NATURE OF THE ACTION

1.            The story has been told time and time again how Madoff duped the best and the brightest in the investment community. The Trustee’s investigation reveals a very different story—the story of financial institutions worldwide that were keen to the likely fraud, and decidedly turned a blind eye to it. While numerous financial institutions enabled Madoff’s fraud, JPMC was at the very center of that fraud, and thoroughly complicit in it.

 

2.            JPMC was BLMIS’s primary banker for over 20 years, and was responsible for knowing the business of its customers—in this case, a very large customer. JPMC is a sophisticated financial institution, and it was uniquely situated to see the likely fraud. Billions of dollars flowed through BLMIS’s account at JPMC, the so-called “703 Account,” but virtually none of it was used to buy or sell securities as it should have been had BLMIS been legitimate. But if those large transactions that did not jibe with any legitimate business purpose triggered any warnings, they were suppressed as the drive for fees and profits became a substitute for common sense, ethics and legal obligations.
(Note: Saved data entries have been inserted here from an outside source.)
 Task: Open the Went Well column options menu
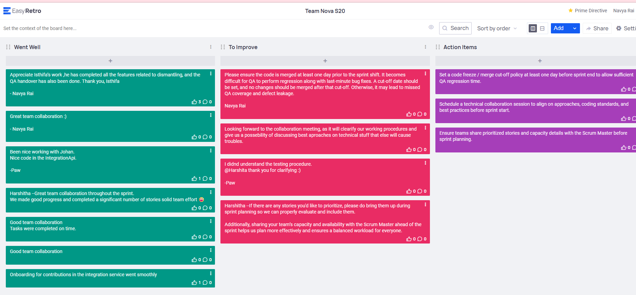211,47
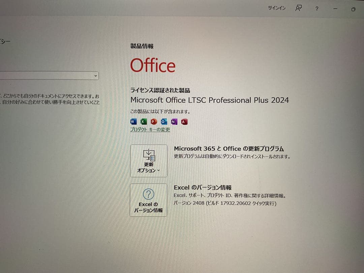
Task: Open Outlook via its product icon
Action: (x=164, y=122)
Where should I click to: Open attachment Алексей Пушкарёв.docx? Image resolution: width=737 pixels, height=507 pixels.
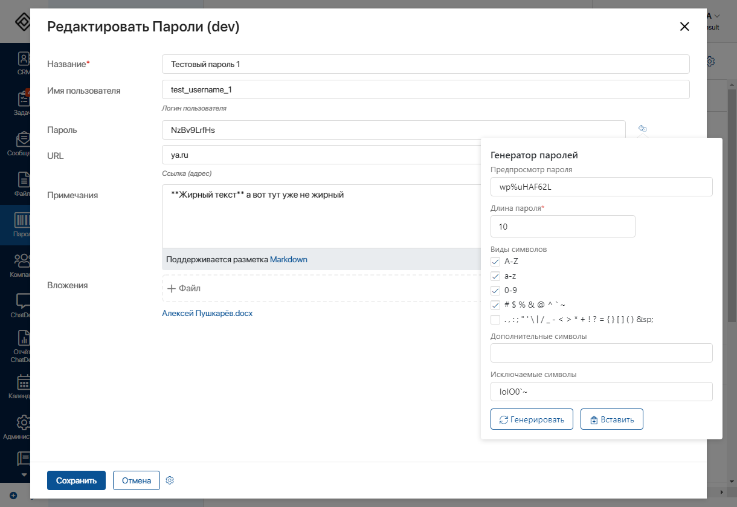207,314
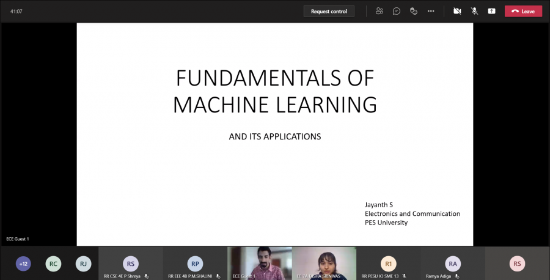Select the ECE Guest 1 video tile
This screenshot has width=550, height=280.
click(259, 262)
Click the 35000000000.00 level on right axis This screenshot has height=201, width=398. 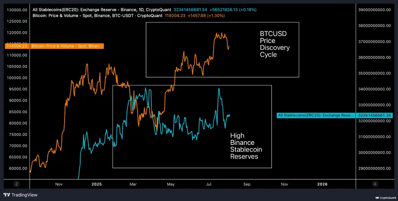(x=374, y=73)
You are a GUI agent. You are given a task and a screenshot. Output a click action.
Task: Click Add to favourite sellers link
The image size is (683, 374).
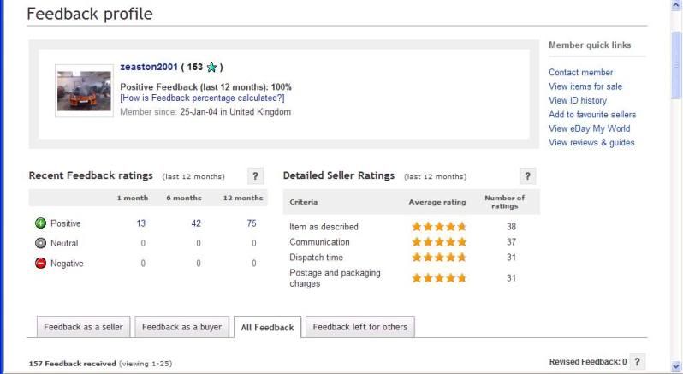[x=591, y=115]
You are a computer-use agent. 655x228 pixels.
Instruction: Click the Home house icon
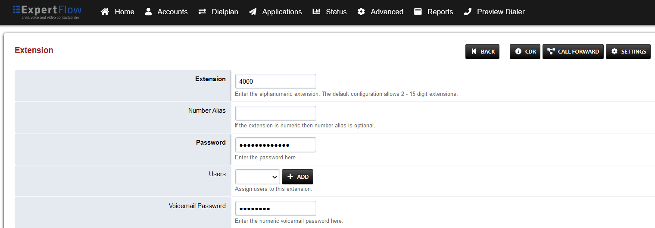105,12
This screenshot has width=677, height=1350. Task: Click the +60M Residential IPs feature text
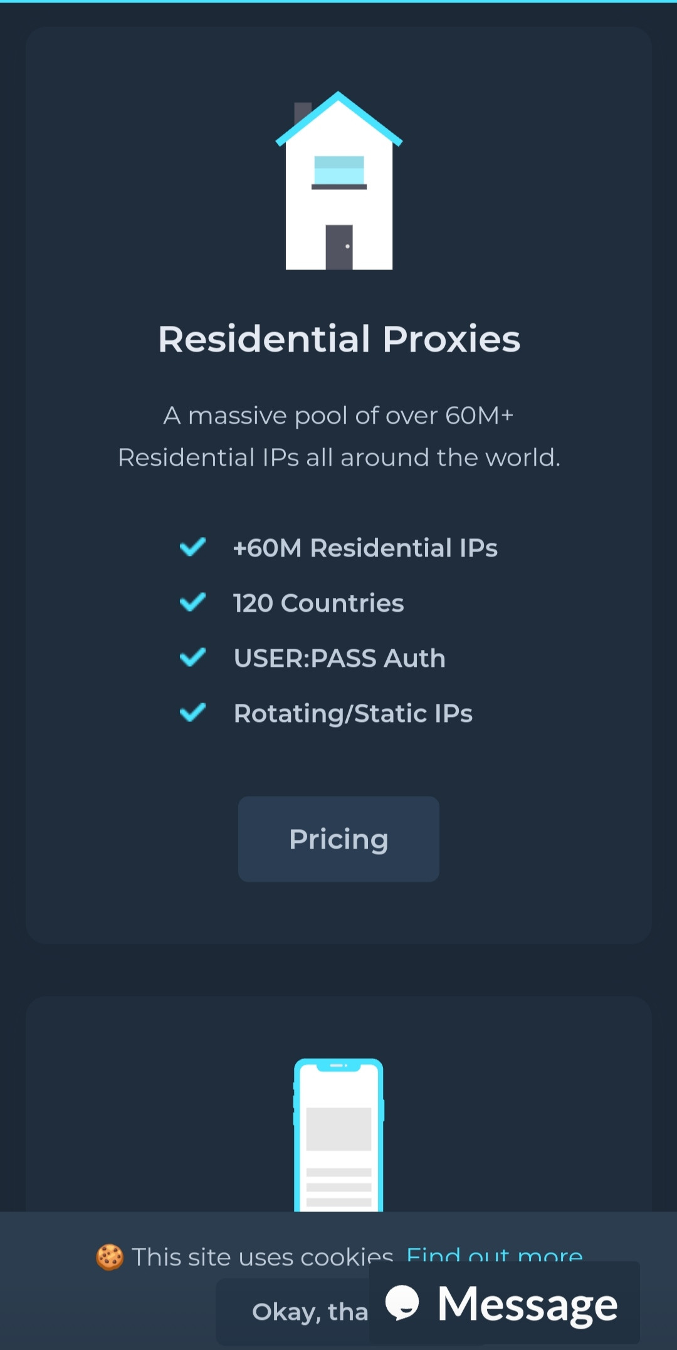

It is estimated that JPMC made at least half a billion dollars in fees and profits off the backs of BLMIS’s victims, and is responsible for at least $5.4 billion in damages for its role in allowing the Ponzi scheme to continue unabated for years, with an exact amount to be determined at trial.

 

3.            In addition to being BLMIS’s banker, JPMC also profited from the Ponzi scheme by selling structured products related to BLMIS feeder funds to its clients. Its due diligence revealed the likelihood of fraud at BLMIS, but JPMC was not concerned with the devastating effect of fraud on investors. Rather, it was concerned only with its own bottom line, and did nothing but a cost-benefit analysis in deciding to become part of Madoff’s fraud: “Based on overall estimated size of BLM strategy, . . . it would take [a] . . . fraud in the order of $3bn or more . . . for JPMC to be affected.” JPMC also relied on the Securities Investor Protection Corporation (“SIPC”) to protect its profits: “JPMorgan’s investment in BLM . . . is treated as customer money . . . and therefore [is] covered by SIPC.” By the Fall of 2008, in the midst of a worldwide economic downturn, the cost-benefit analysis had changed. JPMC, no longer comfortable with the risk of fraud, decided to redeem its $276 million in investments in BLMIS feeder funds. JPMC also received an additional $145 million in fraudulent transfers from BLMIS in June 2006. The Trustee seeks the return of this money in this Action.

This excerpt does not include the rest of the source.